:: GIVEN REQUEST ::
In the stretch from "will [26, 533]." through "Looking at the screenshot, I should click(x=143, y=138).", swap every "Given" for "Goal" and write those lines out again with nothing else changed.

[Click-target data]
++++++++++

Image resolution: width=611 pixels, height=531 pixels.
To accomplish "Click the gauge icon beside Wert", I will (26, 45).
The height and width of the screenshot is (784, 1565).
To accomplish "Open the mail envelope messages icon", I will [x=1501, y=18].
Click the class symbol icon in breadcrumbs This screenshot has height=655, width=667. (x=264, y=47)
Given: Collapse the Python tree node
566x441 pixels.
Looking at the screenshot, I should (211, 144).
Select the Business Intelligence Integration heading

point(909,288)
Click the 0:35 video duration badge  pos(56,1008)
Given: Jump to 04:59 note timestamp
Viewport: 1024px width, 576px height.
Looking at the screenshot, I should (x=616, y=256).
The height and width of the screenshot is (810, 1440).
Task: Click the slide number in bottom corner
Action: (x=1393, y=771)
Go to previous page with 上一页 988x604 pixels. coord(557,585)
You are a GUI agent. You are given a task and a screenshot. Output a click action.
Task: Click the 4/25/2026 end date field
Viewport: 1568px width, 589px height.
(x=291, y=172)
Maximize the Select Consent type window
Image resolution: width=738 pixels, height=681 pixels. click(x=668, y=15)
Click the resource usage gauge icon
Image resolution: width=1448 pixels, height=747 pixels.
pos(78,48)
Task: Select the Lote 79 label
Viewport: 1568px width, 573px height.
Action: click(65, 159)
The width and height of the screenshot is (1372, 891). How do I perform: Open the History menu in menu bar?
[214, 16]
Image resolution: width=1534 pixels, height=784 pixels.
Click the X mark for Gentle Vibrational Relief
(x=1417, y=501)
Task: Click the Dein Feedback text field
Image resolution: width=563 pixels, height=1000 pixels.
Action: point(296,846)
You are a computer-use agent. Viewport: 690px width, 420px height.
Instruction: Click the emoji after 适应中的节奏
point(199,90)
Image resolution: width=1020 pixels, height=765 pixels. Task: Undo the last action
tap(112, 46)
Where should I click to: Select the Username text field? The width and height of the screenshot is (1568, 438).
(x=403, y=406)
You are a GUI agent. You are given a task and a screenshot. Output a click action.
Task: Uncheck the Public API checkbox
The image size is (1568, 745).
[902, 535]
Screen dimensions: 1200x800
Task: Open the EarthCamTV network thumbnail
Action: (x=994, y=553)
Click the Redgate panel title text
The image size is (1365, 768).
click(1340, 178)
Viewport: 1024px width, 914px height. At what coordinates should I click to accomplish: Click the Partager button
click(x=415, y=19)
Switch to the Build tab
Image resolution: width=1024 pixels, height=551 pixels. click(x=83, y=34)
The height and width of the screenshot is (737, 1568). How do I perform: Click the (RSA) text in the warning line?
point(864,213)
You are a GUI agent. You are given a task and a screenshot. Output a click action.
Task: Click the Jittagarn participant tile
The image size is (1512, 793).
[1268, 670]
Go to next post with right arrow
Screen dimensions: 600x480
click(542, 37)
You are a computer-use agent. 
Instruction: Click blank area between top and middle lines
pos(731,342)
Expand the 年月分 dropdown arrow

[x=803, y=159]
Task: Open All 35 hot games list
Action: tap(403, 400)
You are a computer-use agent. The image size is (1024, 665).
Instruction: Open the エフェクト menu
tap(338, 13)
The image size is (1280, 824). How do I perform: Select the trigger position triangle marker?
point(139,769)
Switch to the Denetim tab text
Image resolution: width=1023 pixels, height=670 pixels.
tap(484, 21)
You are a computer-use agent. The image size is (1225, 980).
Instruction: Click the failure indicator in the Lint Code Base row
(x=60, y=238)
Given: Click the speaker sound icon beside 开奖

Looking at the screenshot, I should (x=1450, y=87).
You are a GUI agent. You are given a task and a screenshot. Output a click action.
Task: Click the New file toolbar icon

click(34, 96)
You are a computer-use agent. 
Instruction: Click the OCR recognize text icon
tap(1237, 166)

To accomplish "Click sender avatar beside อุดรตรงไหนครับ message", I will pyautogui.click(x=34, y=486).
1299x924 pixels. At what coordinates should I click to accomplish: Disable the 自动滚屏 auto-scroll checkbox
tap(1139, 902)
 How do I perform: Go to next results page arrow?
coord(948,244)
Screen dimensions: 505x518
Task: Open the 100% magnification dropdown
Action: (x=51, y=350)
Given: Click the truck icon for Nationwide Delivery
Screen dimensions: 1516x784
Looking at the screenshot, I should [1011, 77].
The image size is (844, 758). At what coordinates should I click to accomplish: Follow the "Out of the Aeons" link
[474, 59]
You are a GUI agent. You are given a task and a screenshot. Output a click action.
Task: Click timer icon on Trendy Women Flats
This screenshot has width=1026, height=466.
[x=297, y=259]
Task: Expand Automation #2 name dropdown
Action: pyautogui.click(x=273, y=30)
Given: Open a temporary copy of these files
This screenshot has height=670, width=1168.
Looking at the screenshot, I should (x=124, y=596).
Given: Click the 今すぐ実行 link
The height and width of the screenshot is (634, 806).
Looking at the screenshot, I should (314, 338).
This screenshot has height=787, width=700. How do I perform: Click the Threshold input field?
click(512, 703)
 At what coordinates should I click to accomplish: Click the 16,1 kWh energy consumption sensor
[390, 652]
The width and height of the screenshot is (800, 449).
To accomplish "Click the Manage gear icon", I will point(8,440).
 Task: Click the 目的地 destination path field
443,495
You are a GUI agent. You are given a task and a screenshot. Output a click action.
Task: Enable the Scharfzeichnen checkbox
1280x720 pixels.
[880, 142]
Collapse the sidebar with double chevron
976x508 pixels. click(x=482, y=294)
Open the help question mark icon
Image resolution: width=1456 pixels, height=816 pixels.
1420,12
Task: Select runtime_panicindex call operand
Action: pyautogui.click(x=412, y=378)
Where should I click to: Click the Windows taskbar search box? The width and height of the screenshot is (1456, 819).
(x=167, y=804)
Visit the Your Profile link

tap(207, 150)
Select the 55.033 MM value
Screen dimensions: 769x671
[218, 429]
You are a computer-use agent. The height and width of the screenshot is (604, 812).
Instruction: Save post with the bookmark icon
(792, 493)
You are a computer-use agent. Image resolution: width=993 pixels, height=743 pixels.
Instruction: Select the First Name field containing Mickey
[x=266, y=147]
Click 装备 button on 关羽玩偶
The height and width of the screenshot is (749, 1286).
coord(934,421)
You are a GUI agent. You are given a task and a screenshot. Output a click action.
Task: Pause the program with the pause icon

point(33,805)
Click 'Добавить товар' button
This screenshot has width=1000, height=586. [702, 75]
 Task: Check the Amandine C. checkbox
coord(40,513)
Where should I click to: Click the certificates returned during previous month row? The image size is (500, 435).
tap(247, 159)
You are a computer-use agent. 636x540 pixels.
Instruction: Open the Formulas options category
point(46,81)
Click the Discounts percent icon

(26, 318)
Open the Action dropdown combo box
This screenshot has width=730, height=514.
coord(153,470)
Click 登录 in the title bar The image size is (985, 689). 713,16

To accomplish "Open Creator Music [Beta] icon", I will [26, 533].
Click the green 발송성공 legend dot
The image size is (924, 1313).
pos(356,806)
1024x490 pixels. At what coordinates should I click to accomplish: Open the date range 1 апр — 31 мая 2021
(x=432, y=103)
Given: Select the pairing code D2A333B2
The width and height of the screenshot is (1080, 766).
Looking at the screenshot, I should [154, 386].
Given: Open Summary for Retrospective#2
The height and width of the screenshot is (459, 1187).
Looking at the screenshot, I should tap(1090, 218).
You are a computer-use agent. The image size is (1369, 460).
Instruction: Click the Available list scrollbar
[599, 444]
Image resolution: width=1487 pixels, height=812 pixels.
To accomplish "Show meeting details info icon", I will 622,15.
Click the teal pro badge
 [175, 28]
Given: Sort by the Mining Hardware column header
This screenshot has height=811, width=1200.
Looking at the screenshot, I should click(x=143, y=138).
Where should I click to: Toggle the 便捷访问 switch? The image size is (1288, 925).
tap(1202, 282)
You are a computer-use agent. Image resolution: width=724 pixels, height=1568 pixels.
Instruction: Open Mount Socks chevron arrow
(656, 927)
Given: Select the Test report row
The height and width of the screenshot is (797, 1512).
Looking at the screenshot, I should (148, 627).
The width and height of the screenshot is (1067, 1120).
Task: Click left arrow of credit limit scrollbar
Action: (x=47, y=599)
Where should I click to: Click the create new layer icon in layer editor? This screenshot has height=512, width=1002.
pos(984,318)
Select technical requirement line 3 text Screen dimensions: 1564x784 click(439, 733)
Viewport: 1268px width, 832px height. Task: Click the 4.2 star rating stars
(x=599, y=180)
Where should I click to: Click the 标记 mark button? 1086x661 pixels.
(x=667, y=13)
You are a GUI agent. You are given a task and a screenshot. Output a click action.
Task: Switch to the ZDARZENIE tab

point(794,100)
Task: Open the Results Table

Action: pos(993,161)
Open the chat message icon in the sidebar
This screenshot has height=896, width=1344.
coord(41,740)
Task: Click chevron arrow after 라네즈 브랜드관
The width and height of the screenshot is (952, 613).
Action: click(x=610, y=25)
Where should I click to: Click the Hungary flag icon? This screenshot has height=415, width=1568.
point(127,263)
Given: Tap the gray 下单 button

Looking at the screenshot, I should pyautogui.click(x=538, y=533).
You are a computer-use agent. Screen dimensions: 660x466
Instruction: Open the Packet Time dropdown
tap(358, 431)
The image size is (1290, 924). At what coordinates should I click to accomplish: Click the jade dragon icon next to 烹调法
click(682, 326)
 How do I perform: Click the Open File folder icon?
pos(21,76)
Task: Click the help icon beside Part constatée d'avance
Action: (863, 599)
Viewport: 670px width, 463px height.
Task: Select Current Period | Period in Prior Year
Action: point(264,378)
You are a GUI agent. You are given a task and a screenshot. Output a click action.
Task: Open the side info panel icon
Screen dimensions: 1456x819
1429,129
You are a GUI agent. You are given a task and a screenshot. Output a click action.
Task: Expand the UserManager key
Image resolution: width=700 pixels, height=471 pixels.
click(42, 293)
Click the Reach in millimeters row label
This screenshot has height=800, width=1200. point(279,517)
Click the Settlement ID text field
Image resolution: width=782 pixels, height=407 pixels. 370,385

++++++++++

:: CORRECT RESPONSE ::
To accomplish "Open Creator Music [Beta] icon", I will [26, 533].
Click the green 발송성공 legend dot
The image size is (924, 1313).
pos(356,806)
1024x490 pixels. At what coordinates should I click to accomplish: Open the date range 1 апр — 31 мая 2021
(x=432, y=103)
Goal: Select the pairing code D2A333B2
The width and height of the screenshot is (1080, 766).
Looking at the screenshot, I should [154, 386].
Goal: Open Summary for Retrospective#2
The height and width of the screenshot is (459, 1187).
Looking at the screenshot, I should tap(1090, 218).
You are a computer-use agent. The image size is (1369, 460).
Instruction: Click the Available list scrollbar
[599, 444]
Image resolution: width=1487 pixels, height=812 pixels.
To accomplish "Show meeting details info icon", I will 622,15.
Click the teal pro badge
 [175, 28]
Goal: Sort by the Mining Hardware column header
This screenshot has height=811, width=1200.
Looking at the screenshot, I should click(x=143, y=138).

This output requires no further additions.